== Written request ==
Copy out the lines of the material below without any change, starting at the line with "jug logo image" and continuing through the last line of the material.

== Recorded data ==
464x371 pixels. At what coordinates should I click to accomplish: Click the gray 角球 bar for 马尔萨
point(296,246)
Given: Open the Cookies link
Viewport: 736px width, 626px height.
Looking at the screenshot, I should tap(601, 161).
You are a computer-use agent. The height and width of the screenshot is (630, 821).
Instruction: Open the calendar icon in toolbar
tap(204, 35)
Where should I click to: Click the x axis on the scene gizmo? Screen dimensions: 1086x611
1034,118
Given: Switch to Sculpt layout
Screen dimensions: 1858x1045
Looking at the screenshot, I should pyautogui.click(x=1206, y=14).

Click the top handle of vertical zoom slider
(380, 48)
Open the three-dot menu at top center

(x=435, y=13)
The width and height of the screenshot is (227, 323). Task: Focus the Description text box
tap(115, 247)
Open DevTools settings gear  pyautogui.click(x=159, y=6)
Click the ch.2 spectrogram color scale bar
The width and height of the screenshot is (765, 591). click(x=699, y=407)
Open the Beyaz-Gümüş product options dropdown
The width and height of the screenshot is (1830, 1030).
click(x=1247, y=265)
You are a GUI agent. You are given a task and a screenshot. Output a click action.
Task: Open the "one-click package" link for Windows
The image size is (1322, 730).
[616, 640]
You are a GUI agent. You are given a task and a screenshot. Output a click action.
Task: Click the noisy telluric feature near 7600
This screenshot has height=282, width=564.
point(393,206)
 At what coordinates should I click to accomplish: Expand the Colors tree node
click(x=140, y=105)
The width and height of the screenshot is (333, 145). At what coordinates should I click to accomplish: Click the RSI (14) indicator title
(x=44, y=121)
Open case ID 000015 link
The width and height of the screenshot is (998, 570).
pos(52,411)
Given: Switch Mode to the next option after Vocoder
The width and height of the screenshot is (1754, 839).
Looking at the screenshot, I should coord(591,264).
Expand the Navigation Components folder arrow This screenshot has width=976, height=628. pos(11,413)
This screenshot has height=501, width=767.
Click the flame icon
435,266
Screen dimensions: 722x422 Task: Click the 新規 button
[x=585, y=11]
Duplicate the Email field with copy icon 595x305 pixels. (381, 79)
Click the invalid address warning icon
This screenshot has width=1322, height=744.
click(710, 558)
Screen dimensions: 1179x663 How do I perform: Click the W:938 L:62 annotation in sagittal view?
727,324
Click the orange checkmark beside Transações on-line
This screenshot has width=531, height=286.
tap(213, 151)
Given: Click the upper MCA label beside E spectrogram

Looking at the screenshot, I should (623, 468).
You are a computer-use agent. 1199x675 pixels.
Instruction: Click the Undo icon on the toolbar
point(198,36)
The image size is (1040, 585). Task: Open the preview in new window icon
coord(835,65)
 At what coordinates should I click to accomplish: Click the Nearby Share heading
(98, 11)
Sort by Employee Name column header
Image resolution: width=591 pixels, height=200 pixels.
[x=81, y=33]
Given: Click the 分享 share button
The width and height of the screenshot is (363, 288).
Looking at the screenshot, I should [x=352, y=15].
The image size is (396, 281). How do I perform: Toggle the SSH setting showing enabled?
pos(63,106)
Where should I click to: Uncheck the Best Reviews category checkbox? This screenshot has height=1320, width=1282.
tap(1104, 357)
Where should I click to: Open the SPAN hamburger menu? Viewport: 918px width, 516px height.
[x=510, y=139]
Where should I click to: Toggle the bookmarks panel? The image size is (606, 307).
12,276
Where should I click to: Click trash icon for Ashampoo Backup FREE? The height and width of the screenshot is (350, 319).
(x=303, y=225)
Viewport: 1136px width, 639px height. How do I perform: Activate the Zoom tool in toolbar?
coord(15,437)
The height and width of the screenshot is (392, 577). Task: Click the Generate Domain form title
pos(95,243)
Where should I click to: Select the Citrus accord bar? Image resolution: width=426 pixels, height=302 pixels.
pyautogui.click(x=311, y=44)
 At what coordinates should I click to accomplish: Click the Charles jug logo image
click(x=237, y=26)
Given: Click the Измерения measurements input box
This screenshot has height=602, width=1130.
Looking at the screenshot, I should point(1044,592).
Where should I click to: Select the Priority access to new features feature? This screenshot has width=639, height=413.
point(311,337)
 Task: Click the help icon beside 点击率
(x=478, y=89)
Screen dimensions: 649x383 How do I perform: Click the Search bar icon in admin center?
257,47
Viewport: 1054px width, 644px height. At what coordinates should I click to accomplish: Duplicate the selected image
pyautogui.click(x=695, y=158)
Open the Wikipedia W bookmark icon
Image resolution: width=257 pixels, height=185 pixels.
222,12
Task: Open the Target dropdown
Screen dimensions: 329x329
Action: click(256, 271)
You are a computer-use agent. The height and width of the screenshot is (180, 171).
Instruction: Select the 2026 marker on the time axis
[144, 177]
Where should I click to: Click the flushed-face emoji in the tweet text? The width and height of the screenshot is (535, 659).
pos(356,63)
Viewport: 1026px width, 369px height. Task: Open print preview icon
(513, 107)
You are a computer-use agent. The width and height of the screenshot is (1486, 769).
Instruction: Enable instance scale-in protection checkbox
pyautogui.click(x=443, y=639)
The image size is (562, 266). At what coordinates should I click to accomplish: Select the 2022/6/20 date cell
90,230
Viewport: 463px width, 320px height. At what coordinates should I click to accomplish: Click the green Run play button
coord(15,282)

== Written response ==
 At what coordinates should I click to accomplish: Click the Charles jug logo image
click(x=237, y=26)
Given: Click the Измерения measurements input box
This screenshot has height=602, width=1130.
Looking at the screenshot, I should point(1044,592).
Where should I click to: Select the Priority access to new features feature? This screenshot has width=639, height=413.
point(311,337)
 Task: Click the help icon beside 点击率
(x=478, y=89)
Screen dimensions: 649x383 How do I perform: Click the Search bar icon in admin center?
257,47
Viewport: 1054px width, 644px height. At what coordinates should I click to accomplish: Duplicate the selected image
pyautogui.click(x=695, y=158)
Open the Wikipedia W bookmark icon
Image resolution: width=257 pixels, height=185 pixels.
222,12
Task: Open the Target dropdown
Screen dimensions: 329x329
Action: click(256, 271)
You are a computer-use agent. The height and width of the screenshot is (180, 171).
Instruction: Select the 2026 marker on the time axis
[144, 177]
Where should I click to: Click the flushed-face emoji in the tweet text? The width and height of the screenshot is (535, 659).
pos(356,63)
Viewport: 1026px width, 369px height. Task: Open print preview icon
(513, 107)
You are a computer-use agent. The width and height of the screenshot is (1486, 769).
Instruction: Enable instance scale-in protection checkbox
pyautogui.click(x=443, y=639)
The image size is (562, 266). At what coordinates should I click to accomplish: Select the 2022/6/20 date cell
90,230
Viewport: 463px width, 320px height. At what coordinates should I click to accomplish: Click the green Run play button
coord(15,282)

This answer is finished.